Early American history: key events and developments

Last reviewed: June 3, 2009 ~2 min read

¶ … King's Three Faces

The book The King's Three Faces: The Rise and Fall of Royal America, 1688-1776 by Brendan McConville views the prevalence of royalists in colonial America, and their relationship with Great Britain and her royalty. He asserts the early colonists had a healthy relationship with their mother country, and wanted to keep it that way. He believes that concept carried through to the Revolution for many Americans, leading to his disquieting conclusion that colonial society was inherently supportive of the monarchy and its aims, rather than "antithetical to monarchy" (McConville 2006, 79), as is the accepted historical conclusion. The author examines the political culture of the time to reach his determination, indicating the depth and scope of his research and his analysis of that research.
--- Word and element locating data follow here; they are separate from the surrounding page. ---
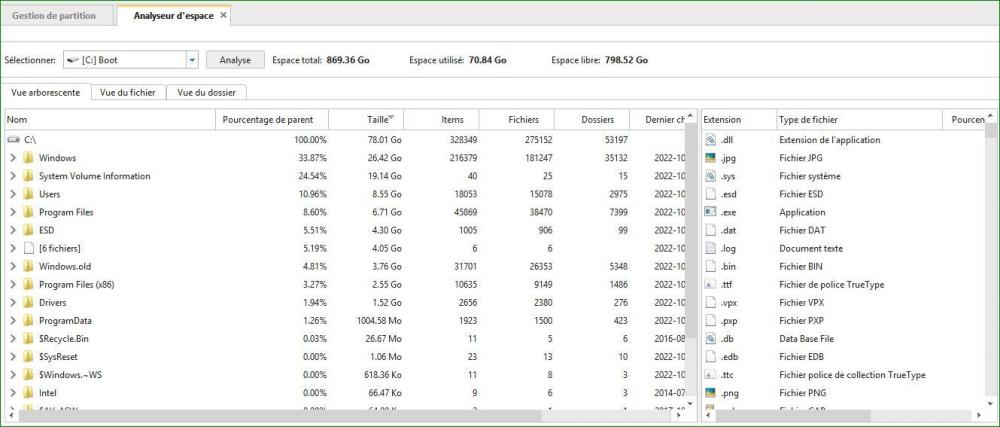Click the .dll extension file icon
The width and height of the screenshot is (1000, 427).
point(709,140)
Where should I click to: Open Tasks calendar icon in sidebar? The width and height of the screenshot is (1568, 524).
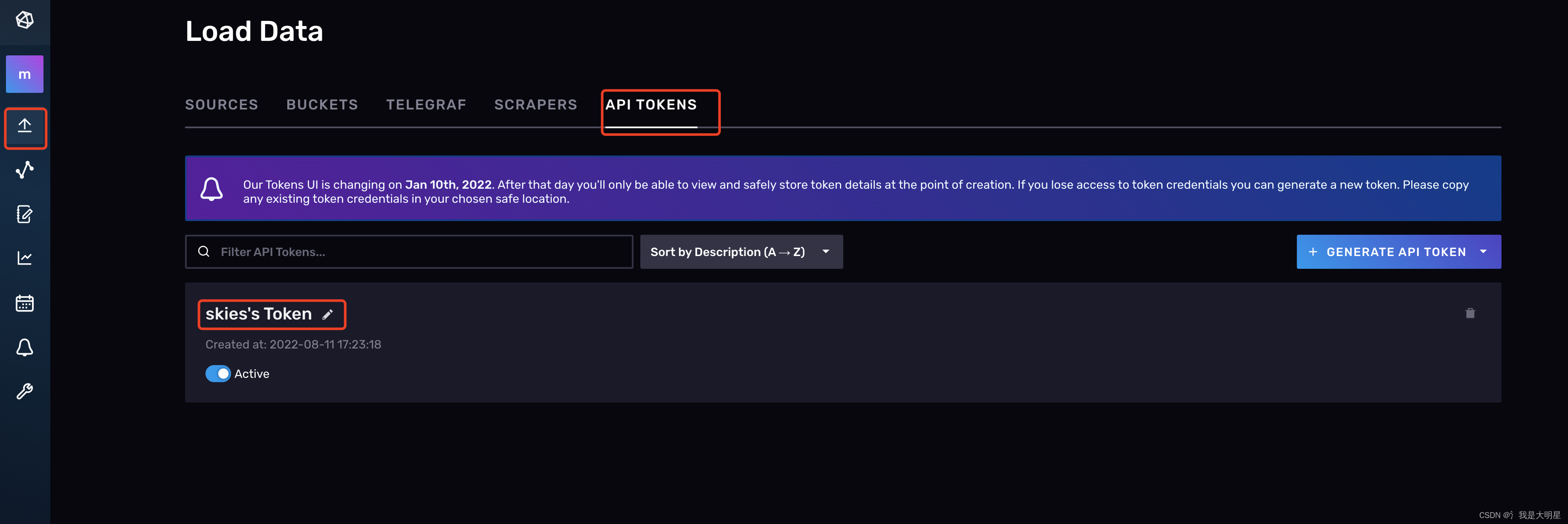[x=24, y=303]
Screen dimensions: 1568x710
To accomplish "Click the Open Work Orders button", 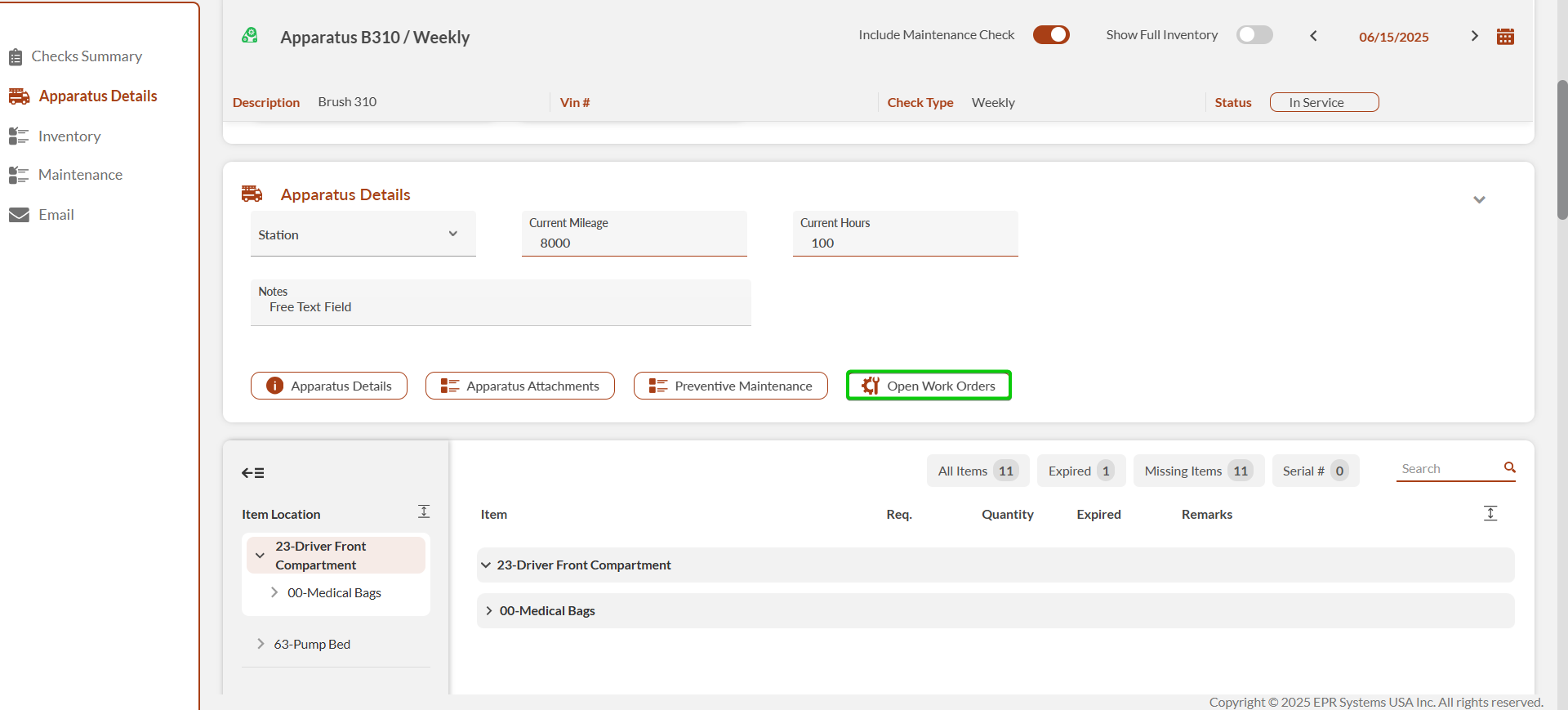I will [x=929, y=386].
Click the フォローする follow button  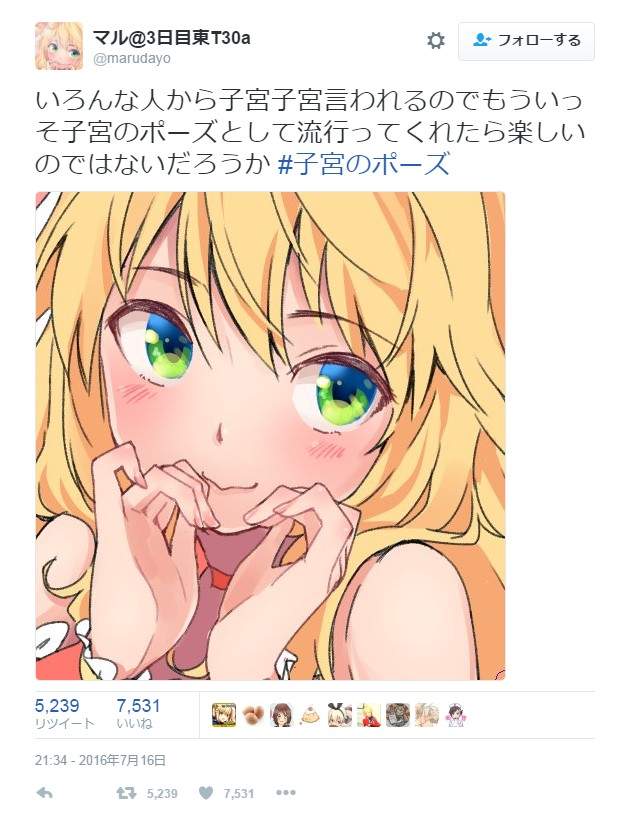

His book breaks down the period of 1688-1776 into manageable sections detailing the myriad details that point to the support of monarchy in America, right up to the impending Revolution. Most historians note there were still innumerable royalists in the nation who refused to support the fight for independence. However, very few subscribe to McConville's ideas that this support existed in a majority of Americans, they simply supported their monarch, but did not support the Parliament that had emerged as the power in British government in the 1760s. Loyal to their monarch, they attempted to justify his actions, even though, as the author asserts, he had conceptually "three faces" that carried dissimilar conceptions to the people of the colonies. For some, he was the leader of the "divine-right monarchy" while others perceived him as an extralegal, extrainstitutional monarch at one with his meanest subjects" (McConville 2006, 143). In reality, the king was something between those two, and Americans had to perceive his three faces in order to come to terms with their own revolutionary ideals. The book is well written, and offers an intriguing view of a history most Americans think they already know.